DATA IN THIS EXERCISE
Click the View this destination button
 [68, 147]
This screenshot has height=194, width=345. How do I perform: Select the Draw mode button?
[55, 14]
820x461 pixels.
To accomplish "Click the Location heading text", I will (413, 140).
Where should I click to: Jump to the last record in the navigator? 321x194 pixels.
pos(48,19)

* * *

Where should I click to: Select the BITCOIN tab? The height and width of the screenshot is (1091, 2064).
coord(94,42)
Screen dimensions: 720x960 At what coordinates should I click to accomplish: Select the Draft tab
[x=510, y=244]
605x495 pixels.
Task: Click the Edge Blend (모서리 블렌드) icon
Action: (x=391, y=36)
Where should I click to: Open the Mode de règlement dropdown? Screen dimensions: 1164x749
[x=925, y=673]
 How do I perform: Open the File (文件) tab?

---

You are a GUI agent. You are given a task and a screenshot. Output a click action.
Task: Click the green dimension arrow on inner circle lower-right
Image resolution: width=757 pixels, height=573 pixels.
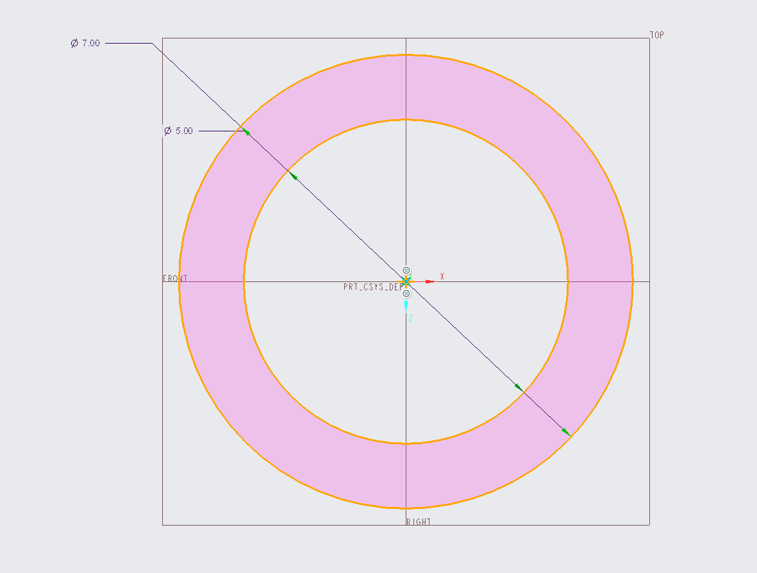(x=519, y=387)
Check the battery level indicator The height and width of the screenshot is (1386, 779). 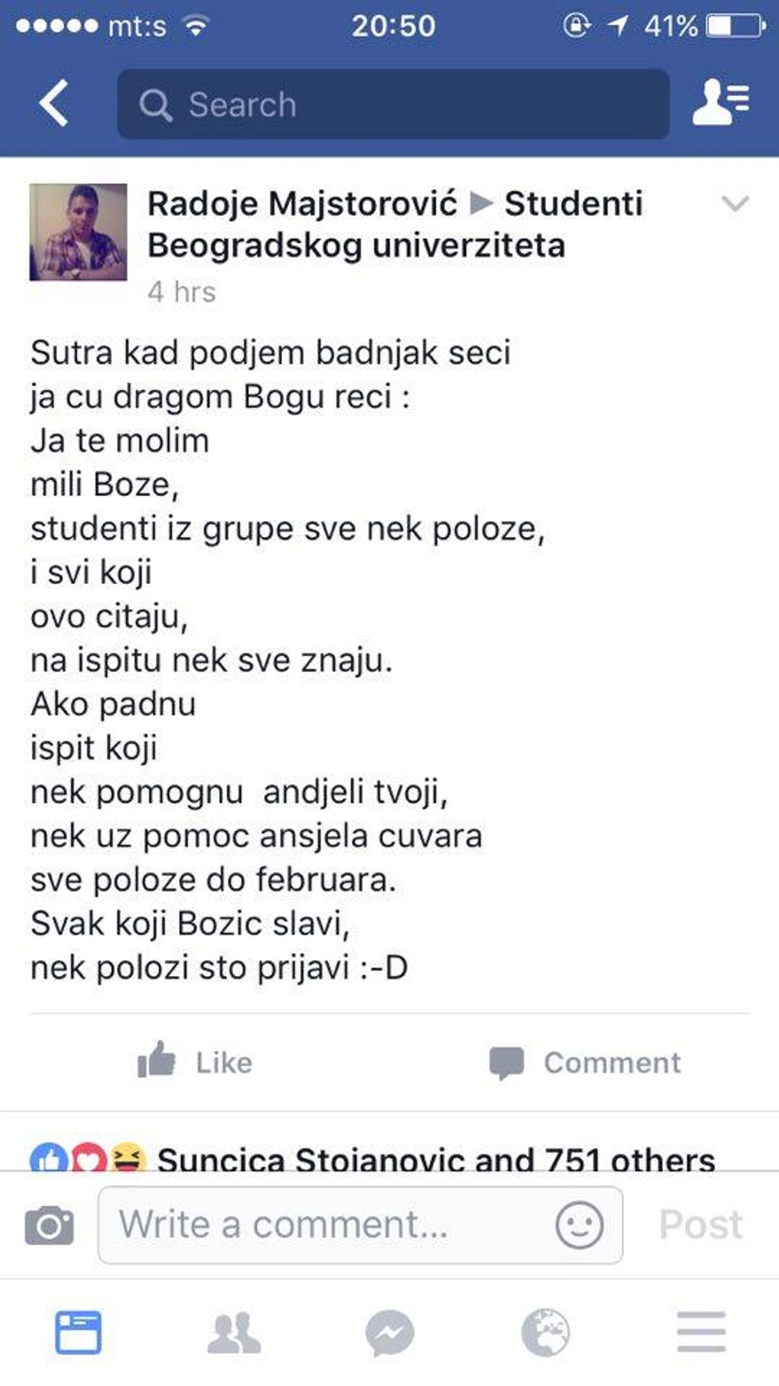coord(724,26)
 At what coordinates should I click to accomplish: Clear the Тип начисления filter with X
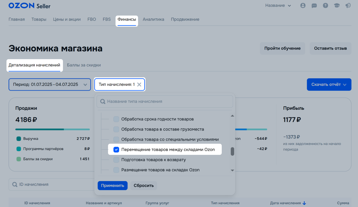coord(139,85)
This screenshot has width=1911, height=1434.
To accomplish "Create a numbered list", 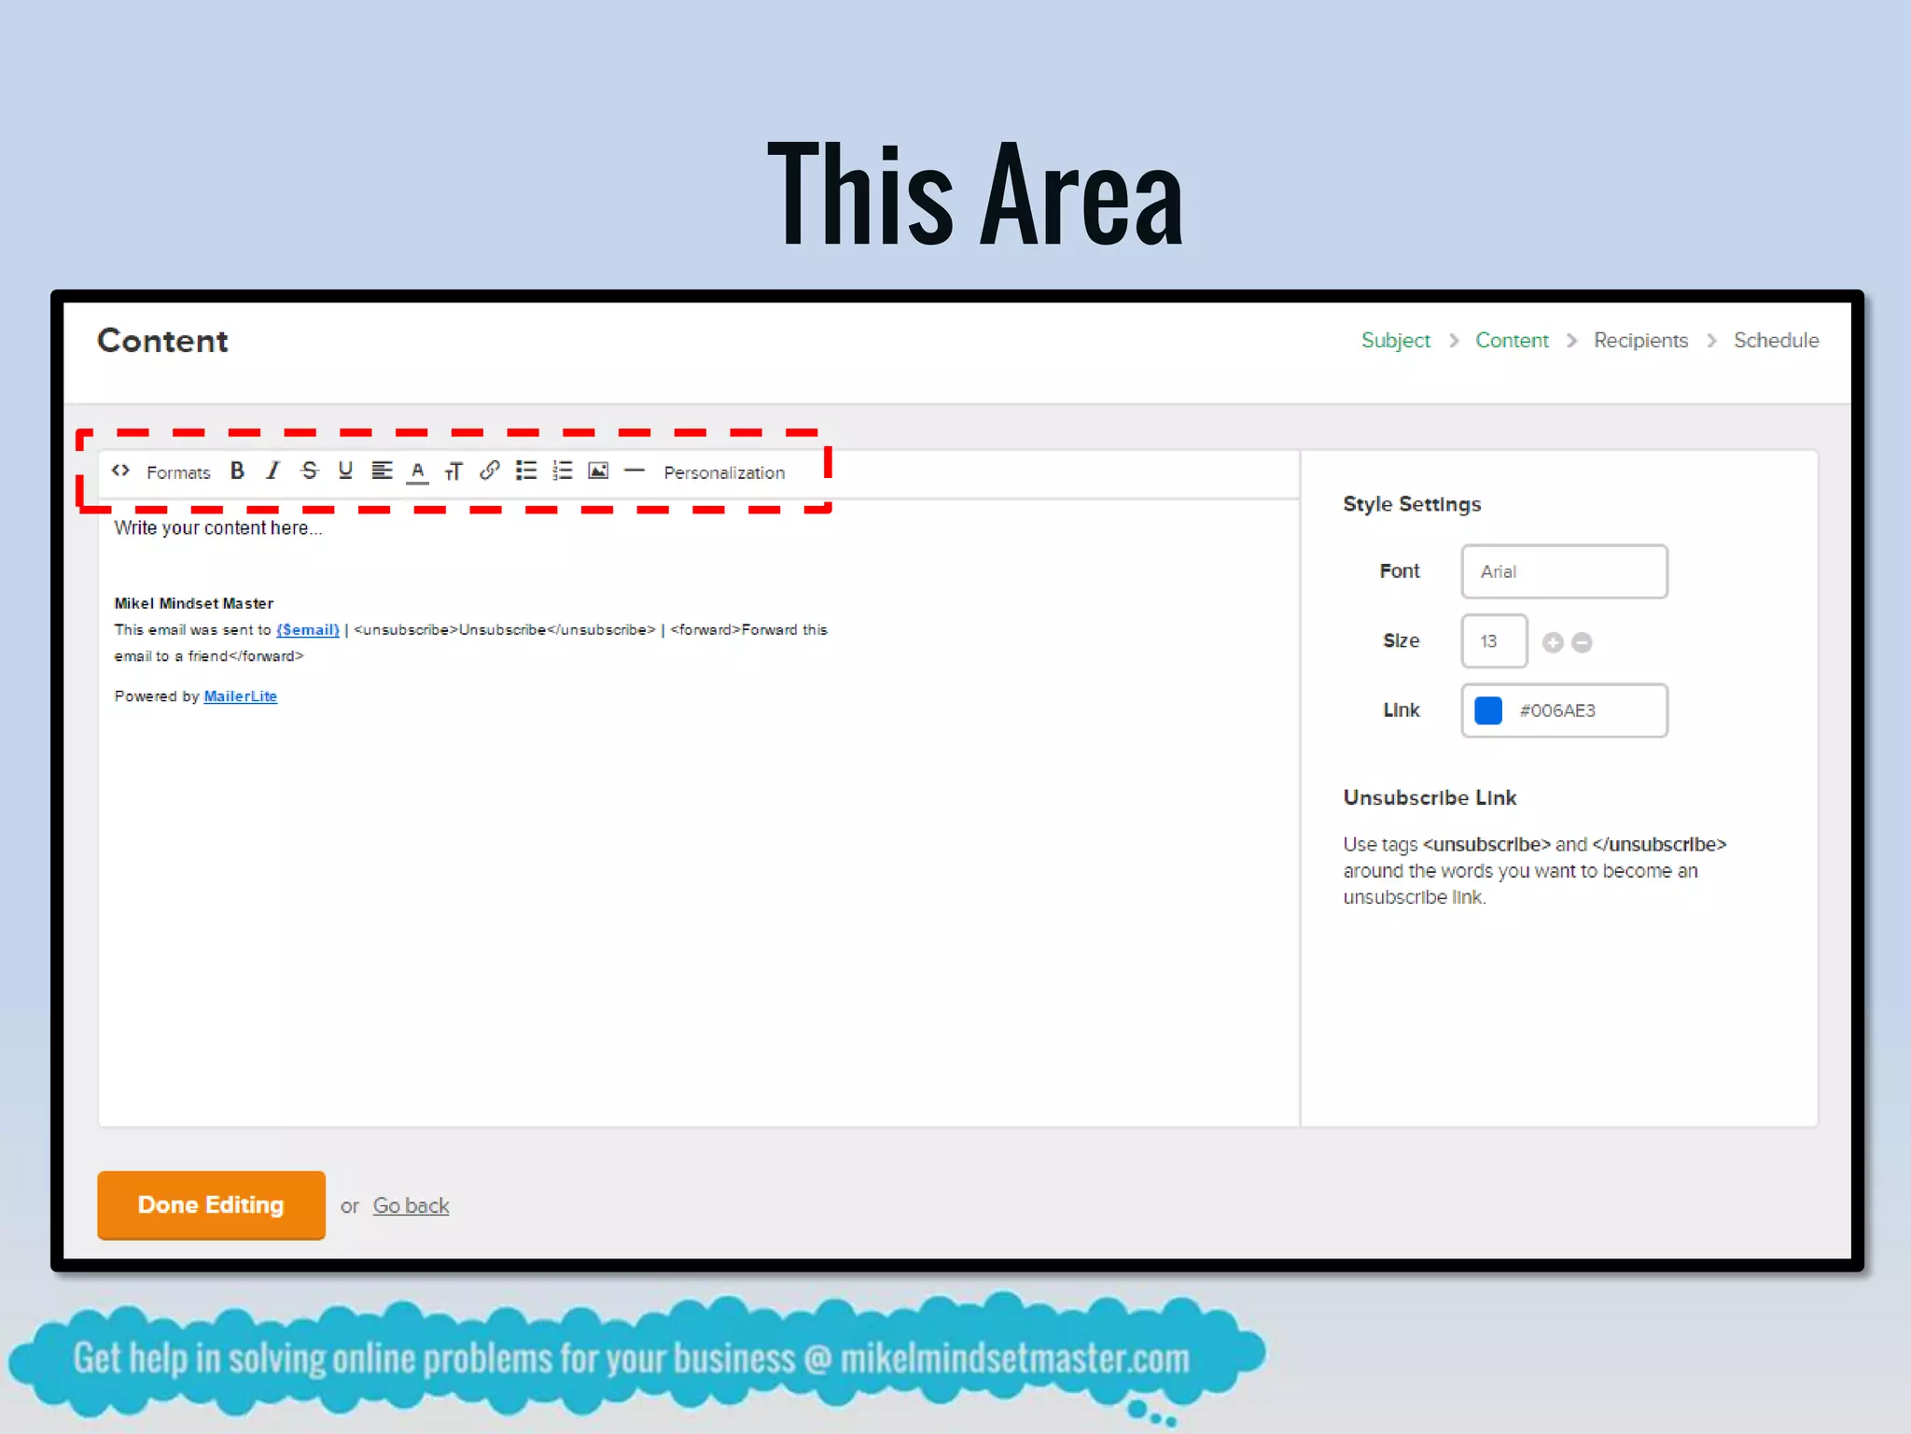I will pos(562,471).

WORK TO DO
Rewrite the items in the stretch from the line containing "Where should I click to: Open" through the line containing "How do I perform: Open the File (文件) tab?", substituting "drop-down menu" for "dropdown" and leaving everything else unchanged.

EXERCISE RESULT
Where should I click to: Open the Mode de règlement drop-down menu? Screen dimensions: 1164x749
[x=925, y=673]
 How do I perform: Open the File (文件) tab?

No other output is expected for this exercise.